A wooded trail curving into the distance, dappled with sunlight

AI Enhanced My Curiosity, Not My Output

Most of the AI conversation is about what it produces. More output, more done in a day. I care more about what it does to the person using it. Is it helping me show up more fully for the people and the work, or quietly doing my thinking for me?

Underneath that question is a belief I try to live up to. Good work, good ideas, and change that actually lasts all come from the same place… people who feel they matter, thinking and talking together. Not from tools. Not from speed. From people, in connection. Technology’s only job is to help that happen. The moment it stands in for it, it’s working against the thing that made the work good.

That belief is why I work in one order. People first, then process, then technology. It’s how I lead, how I advise, how I build. AI didn’t change the order. If anything, it made me better at the parts that come before the tools.
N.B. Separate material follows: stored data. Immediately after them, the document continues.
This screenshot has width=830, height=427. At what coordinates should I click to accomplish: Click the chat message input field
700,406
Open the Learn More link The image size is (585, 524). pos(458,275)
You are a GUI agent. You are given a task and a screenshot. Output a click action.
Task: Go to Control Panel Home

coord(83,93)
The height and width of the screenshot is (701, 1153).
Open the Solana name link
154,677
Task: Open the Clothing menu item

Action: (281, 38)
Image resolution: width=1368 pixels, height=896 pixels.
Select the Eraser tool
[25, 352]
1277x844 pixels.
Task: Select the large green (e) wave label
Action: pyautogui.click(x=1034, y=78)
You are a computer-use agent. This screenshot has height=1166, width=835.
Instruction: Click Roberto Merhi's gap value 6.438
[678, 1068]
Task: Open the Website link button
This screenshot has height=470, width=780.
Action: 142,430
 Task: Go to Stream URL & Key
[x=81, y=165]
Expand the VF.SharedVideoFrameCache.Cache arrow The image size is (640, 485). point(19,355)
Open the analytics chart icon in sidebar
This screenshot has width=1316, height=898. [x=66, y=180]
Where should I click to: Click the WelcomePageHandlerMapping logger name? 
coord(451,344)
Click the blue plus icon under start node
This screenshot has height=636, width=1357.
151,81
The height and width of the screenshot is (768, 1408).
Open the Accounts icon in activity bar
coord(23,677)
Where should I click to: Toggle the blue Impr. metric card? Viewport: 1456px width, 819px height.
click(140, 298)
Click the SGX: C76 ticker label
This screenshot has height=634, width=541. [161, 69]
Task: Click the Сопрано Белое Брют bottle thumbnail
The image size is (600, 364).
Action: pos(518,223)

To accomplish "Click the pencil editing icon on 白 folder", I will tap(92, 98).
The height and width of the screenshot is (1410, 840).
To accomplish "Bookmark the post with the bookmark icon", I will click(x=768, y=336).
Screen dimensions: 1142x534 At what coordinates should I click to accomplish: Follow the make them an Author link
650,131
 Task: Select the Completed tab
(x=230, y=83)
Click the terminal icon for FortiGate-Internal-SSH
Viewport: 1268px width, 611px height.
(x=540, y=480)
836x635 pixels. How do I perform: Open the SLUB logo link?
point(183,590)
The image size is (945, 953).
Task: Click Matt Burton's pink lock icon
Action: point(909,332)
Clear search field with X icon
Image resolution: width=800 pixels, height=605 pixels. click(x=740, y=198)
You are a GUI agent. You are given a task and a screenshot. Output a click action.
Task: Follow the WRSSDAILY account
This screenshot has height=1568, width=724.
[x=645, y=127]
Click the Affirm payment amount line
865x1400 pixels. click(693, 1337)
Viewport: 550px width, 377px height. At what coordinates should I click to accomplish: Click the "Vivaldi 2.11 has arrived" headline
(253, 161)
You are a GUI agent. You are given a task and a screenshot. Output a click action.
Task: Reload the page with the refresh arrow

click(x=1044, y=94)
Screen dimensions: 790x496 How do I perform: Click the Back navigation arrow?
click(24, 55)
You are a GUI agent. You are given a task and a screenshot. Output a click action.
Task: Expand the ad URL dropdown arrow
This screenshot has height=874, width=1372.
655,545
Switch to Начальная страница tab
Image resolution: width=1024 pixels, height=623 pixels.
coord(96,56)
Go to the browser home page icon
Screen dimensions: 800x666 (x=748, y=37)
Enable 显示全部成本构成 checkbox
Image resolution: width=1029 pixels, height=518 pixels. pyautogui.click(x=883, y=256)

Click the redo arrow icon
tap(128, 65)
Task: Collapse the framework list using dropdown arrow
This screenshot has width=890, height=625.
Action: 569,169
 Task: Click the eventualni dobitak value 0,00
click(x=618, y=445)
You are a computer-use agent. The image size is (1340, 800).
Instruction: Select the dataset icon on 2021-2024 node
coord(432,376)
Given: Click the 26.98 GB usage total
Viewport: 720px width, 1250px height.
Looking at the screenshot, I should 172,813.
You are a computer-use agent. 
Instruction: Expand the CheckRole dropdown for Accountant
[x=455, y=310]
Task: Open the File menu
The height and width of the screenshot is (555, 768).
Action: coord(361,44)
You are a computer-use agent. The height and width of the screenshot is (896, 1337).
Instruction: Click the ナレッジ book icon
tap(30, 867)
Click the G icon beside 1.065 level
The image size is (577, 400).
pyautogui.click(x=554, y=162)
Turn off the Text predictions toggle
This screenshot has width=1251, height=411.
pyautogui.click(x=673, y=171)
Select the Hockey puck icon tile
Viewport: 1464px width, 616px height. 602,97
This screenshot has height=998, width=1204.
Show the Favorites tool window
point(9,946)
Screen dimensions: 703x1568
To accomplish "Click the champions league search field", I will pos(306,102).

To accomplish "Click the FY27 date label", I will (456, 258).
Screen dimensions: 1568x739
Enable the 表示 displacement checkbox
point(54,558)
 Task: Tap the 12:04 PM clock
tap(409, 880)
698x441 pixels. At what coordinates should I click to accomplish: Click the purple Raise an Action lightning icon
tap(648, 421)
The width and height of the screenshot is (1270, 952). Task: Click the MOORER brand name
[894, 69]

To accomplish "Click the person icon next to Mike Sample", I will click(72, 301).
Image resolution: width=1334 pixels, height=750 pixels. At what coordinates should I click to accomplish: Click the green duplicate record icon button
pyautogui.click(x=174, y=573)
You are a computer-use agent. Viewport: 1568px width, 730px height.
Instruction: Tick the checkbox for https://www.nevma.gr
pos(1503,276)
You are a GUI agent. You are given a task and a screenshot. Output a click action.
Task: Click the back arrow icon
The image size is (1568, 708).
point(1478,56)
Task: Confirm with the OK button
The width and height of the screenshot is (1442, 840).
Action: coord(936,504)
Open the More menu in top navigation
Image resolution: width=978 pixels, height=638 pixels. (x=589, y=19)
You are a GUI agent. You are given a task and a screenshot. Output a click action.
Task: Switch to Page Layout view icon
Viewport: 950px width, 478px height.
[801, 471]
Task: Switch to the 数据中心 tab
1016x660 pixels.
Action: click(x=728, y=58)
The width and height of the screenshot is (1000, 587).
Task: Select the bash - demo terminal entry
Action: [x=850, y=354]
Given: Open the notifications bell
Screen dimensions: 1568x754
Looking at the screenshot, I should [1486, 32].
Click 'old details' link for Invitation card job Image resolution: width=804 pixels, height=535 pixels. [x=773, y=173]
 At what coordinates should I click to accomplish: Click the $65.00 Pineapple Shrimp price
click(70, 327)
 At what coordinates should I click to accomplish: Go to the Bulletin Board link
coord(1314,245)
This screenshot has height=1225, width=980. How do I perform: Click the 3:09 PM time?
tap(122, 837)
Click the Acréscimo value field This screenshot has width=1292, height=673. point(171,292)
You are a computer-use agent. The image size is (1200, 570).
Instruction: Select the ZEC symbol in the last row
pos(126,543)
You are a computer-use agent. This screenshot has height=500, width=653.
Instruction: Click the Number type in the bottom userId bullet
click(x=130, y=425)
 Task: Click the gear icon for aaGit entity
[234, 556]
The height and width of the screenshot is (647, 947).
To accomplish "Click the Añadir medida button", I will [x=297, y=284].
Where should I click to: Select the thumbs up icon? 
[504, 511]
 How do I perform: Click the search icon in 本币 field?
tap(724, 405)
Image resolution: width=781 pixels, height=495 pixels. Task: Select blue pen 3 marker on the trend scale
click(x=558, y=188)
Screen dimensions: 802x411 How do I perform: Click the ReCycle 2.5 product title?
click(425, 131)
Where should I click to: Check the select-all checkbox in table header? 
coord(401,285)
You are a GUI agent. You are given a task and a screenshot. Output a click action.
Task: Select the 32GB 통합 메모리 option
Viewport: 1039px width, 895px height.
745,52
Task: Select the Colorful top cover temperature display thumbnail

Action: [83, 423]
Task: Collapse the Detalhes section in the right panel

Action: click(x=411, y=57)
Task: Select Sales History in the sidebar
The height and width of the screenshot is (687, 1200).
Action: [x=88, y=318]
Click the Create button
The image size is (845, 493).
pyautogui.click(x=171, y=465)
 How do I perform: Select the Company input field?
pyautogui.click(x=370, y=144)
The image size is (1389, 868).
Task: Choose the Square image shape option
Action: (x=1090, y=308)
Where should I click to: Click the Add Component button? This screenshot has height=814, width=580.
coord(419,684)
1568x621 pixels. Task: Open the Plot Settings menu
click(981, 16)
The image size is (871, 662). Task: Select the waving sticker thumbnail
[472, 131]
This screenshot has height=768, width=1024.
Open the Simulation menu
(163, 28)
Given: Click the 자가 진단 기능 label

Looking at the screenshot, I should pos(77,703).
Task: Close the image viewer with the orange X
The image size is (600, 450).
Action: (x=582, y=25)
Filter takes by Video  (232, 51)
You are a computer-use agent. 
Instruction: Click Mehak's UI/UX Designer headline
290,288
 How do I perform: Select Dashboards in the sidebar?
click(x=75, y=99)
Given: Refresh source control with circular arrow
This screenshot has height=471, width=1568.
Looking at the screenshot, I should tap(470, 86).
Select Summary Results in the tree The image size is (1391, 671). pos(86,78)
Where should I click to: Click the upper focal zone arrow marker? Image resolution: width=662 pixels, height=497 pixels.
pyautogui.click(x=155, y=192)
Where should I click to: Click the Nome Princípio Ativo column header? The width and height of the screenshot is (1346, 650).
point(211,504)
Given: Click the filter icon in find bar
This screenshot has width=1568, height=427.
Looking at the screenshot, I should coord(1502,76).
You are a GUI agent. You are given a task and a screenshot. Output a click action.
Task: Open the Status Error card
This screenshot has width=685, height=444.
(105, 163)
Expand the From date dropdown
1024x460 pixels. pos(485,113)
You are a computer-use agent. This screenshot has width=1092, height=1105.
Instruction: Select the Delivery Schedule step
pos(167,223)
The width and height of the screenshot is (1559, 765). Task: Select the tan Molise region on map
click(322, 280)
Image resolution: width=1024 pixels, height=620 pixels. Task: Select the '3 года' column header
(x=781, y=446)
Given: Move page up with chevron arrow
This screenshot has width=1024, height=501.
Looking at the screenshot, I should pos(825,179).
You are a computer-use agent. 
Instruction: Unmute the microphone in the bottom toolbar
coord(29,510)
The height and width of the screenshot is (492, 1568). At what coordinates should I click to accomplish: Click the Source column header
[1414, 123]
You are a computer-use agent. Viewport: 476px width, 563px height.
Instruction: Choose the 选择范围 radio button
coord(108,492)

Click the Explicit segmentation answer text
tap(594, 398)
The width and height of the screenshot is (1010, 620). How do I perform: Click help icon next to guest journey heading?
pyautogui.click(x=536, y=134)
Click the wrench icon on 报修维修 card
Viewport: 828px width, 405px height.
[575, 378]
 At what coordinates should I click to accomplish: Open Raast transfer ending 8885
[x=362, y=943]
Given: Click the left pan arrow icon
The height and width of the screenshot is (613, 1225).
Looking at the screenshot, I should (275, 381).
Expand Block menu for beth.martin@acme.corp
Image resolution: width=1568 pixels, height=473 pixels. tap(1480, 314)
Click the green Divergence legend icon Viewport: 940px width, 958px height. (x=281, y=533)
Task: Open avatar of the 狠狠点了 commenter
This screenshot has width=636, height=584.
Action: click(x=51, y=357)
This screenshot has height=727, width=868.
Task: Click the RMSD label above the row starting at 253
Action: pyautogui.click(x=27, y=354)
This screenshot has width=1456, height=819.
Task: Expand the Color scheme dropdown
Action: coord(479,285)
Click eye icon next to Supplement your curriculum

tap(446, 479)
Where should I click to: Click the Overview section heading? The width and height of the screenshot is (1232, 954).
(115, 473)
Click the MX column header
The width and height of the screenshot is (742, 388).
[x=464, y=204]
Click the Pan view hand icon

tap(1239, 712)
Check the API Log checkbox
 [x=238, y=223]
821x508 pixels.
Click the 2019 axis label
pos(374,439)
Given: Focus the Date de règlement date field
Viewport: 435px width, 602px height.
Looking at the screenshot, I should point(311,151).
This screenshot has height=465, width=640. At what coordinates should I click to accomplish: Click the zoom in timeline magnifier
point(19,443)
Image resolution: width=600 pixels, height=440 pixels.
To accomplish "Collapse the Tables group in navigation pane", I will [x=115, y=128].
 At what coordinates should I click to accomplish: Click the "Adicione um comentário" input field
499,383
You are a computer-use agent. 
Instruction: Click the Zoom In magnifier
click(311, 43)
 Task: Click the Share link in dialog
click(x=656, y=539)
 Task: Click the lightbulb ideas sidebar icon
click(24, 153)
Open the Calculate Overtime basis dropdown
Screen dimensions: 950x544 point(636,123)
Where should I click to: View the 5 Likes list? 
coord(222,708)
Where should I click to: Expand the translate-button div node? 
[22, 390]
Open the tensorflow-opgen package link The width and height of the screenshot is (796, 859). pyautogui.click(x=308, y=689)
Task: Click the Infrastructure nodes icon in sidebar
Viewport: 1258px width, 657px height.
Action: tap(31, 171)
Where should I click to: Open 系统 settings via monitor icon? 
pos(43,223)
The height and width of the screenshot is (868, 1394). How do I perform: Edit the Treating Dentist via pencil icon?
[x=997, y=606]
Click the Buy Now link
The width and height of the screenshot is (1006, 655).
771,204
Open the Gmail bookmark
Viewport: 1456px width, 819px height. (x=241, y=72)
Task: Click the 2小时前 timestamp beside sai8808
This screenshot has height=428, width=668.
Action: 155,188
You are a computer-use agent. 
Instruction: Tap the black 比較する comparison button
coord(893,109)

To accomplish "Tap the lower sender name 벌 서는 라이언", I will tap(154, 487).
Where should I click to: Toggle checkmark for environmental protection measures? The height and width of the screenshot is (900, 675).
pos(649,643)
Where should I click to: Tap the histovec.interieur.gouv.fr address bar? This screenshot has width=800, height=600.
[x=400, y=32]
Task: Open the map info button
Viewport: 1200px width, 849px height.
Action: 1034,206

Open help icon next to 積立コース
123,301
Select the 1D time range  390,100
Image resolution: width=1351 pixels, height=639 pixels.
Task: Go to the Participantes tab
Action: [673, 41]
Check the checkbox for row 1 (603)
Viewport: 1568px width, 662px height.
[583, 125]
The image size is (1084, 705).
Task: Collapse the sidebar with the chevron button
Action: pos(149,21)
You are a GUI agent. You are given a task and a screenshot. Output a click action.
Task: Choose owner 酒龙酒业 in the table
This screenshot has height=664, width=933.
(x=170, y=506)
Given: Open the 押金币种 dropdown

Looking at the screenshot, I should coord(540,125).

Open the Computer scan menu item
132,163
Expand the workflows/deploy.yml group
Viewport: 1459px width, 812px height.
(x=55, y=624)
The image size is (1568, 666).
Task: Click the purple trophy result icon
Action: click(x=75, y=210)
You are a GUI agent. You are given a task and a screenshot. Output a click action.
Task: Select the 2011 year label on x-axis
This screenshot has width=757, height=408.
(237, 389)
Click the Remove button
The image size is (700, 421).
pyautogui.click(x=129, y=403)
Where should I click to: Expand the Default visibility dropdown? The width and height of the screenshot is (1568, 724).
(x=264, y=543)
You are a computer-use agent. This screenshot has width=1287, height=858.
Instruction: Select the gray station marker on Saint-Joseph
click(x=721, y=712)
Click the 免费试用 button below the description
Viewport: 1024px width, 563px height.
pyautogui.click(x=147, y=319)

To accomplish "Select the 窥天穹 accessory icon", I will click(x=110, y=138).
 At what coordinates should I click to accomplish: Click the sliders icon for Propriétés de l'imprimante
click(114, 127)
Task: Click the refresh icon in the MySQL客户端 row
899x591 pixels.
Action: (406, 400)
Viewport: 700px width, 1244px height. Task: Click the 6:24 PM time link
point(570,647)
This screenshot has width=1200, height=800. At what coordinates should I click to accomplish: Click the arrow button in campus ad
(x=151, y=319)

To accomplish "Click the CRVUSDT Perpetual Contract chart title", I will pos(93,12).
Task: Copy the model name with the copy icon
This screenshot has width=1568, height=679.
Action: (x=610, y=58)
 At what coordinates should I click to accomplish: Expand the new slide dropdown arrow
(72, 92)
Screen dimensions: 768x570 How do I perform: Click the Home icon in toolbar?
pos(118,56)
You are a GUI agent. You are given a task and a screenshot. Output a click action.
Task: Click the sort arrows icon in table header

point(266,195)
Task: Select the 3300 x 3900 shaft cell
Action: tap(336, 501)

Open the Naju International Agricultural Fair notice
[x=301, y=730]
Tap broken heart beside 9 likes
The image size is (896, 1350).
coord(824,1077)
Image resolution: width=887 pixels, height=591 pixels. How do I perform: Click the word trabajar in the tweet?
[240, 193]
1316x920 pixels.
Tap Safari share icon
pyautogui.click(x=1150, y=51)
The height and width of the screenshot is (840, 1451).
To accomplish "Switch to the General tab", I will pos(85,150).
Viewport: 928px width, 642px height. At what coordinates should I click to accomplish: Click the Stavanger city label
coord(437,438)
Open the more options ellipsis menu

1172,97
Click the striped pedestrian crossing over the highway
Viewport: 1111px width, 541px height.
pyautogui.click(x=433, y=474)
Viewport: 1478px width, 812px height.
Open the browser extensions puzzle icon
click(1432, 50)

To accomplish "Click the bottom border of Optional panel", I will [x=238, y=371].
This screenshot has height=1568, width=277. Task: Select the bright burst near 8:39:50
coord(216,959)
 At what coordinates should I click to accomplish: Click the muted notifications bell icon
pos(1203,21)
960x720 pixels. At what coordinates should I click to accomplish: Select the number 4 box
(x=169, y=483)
People-first, for me, starts with curiosity. AI never replaced mine. It sharpened it. I ask more questions now, not fewer. I follow the thread further. When something doesn’t sit right, I can chase it down instead of letting it go. The tool didn’t hand me answers. It got me to better questions, and better questions were the real work all along.

So I don’t use AI to get answers. I use it to think. To pressure-test my own reasoning before I bring it to anyone. To fact-check myself before I check anyone else. To find the hole a smart skeptic would find, while there’s still time to fix it. Mostly, to learn out loud instead of pretending I already know. That last one matters more than it sounds. A lot of us were trained to project certainty. The most useful thing I’ve done with AI is get comfortable saying “I’m not sure yet, let’s look,” and then actually looking.

But the more I use it, the clearer one thing becomes. The best thinking still happens between people. Ideas rarely arrive fully formed in one head. They come from collision, from the conversation that takes a half-formed hunch somewhere you couldn’t take it alone. AI can be a good partner for that, but I’ve learned to be careful how I bring it in. A model is trained on the aggregate of everything already said, so it pulls, gently, toward the middle. And once it shows you an answer, you can’t un-see it; its framing quietly sets the options you think you’re choosing between. So I try to form my own read first, then bring it in to widen and pressure-test, not to seed. I ask it what I’m missing, not what to think. Treated as one more voice in the conversation, it makes me sharper. Allowed to become the conversation, it hands me answers with no one behind them.

Technology comes last, on purpose. The tool serves the people and the process, not the other way around. When technology leads, you get solutions looking for problems and platforms nobody uses. It’s the same reason change so often fails. A change lasts when the people it touches feel they matter in it. Noticed, brought in, needed. Then they own it, and what people own, they keep. Push it through process or tooling and people feel done-to. They comply while you’re watching and let it fade the moment you look away. Technology was never what makes change stick. People who feel ownership are.

Then there’s the quieter risk, the one I watch most closely. The parts of the work that matter most can’t be put into a prompt. Thirty years of pattern recognition, the read on a person, the sense that something’s off before I can say why, the ethical gut check, none of it fits into words cleanly, because we know more than we can say. A tool only works with what can be said. So on the calls that actually matter, it’s always missing the variable that decides them. That’s not a gap better models close. It’s where a person has to stand.

And it’s the same ground as making someone feel they matter. Being seen. The hard conversation, had honestly and made safe. The judgment call with your name on it. The thank-you or the apology that should come from you. AI can draft any of it, well enough that the temptation is real. But the second it stands in for the human part, it costs far more than the minutes it saved. Knowing what to keep human is its own skill, and I’m still learning where the line sits.

I’ll be honest about the rest too. AI is confidently wrong often enough that I verify before I trust it. It flattens your voice if you let it. It’s no help at all with the things that need a person to be present. None of that makes it less useful. It makes it a tool, which is exactly what it should be.

So here’s the test I hold every use to. Did this help me show up better for the people and the work, or did it just add to the noise? That question kills a lot of drafts. It slows me down before I hit send. And it keeps me honest, because “I could generate this” and “this is worth putting into the world” are not the same thing.

That’s what I want to share here. Not the tools. The thinking. Better questions, honest verification, and the parts worth keeping human. Some of it will be about where AI helps. Some about where it doesn’t. All of it starts with people.

So I’ll ask you what I keep asking myself. Is AI changing what you produce, or how present you are for the people around you?